- **YOUR INSTRUCTIONS**:
Repeat the material exactly, every line of it.

- **DATA TO USE**:
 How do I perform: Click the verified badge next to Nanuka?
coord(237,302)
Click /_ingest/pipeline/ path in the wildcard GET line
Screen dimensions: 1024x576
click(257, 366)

- **REPLY**:
 How do I perform: Click the verified badge next to Nanuka?
coord(237,302)
Click /_ingest/pipeline/ path in the wildcard GET line
Screen dimensions: 1024x576
click(257, 366)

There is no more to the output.